— SOURCE DOCUMENT —
=== Section Start ===

On Tuesday, yet another visitor arrived in Machui but this time it was a familiar face for most of the people here.  The visitor was a Sister from Austria who lived in Machui for nineteen years.  She was here from the beginning, when everything was just starting to be built.  As I’m sure you can imagine, talking with her was very interesting.  She is a nurse and worked in the dispensary while she was here.  Since I’m helping there now took a special interest in me.  In the afternoon, after I was done working, she invited me to take a walk around the compound with her.  As we ran into people she knew, watching her interact with them was delightful.

The German benefactor of the Sisters that I mentioned in my posts is still here and planning many things for Machui. He wants to build another water tank, new classrooms and add rooms to the dispensary. He even put together a 35 ton container of supplies from Germany to be sent here! After a week of stress because they were having trouble collecting the container after it arrived, a truck finally pulled in on Saturday carrying it. The huge container was full of tiles, pipes, bags of cement and building materials. I was amazed at the generosity of this man. This isn’t the first time he has done this either. For at least fifty years, he has been assisting the Sisters and practically built the entire compound here in Machui. He is truly an inspiration and I only wish that more people were as generous.

=== Section End ===

(Collected data)

=== Section Start ===

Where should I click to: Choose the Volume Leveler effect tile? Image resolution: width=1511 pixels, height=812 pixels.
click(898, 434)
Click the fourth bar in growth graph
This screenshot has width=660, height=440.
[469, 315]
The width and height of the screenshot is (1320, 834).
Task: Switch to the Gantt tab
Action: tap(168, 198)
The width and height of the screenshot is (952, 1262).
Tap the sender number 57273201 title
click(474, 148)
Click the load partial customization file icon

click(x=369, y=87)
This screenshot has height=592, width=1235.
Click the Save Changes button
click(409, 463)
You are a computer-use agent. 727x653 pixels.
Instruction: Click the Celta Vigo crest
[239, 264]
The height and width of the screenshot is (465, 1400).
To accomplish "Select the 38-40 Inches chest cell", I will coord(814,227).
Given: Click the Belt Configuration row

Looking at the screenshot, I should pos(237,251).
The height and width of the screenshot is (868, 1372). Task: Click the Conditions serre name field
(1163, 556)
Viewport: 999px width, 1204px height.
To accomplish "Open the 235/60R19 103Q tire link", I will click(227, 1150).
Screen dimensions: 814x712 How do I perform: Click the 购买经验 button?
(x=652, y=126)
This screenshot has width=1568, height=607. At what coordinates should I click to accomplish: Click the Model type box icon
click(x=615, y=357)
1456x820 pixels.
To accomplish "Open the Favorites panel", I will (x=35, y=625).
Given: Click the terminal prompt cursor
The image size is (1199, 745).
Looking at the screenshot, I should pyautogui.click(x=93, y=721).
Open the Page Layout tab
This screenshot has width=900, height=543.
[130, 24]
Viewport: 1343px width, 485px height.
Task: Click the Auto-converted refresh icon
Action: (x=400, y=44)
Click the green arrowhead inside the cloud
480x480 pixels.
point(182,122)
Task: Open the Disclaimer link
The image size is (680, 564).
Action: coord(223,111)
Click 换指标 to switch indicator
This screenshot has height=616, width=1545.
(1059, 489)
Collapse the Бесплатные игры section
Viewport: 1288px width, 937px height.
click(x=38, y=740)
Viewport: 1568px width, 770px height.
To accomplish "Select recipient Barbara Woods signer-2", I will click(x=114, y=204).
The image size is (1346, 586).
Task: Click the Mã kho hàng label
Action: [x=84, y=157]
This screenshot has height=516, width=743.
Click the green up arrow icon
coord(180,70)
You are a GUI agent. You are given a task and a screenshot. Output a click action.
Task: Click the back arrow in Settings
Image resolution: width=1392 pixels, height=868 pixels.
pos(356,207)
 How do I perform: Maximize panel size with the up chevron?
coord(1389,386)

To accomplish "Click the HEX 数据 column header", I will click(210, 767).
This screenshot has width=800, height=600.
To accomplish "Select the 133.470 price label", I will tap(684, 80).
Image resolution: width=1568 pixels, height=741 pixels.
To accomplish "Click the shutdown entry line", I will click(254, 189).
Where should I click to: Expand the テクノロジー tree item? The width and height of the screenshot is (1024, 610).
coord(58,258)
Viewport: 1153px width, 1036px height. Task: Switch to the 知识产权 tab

=== Section End ===

— CHECK YOUR UNDERSTANDING —
**A.** Rewrite the paragraph of the Machui post that begins "The German benefactor of the Sisters" as a bulleted list, keeping its main facts.
**B.** According to the Machui post, how many years did the Sister from Austria live in Machui?
**C.** Summarize the Machui post in two sentences.

— ANSWERS PROVIDED —
**A.**
- The German benefactor of the Sisters is still in Machui and planning many projects.
- He wants to build another water tank and new classrooms, and to add rooms to the dispensary.
- He put together a 35-ton container of supplies from Germany to be sent to Machui.
- After a week of trouble collecting it, a truck delivered the container on Saturday.
- It was full of tiles, pipes, bags of cement, and building materials.
- He has assisted the Sisters for at least fifty years and practically built the entire compound.

**B.** Nineteen years.

**C.** A Sister from Austria who had lived in Machui for nineteen years and worked as a nurse in the dispensary came back to visit and took the writer on a walk around the compound. Meanwhile, a German benefactor who has helped the Sisters for at least fifty years had a 35-ton container of building supplies delivered for new projects in Machui.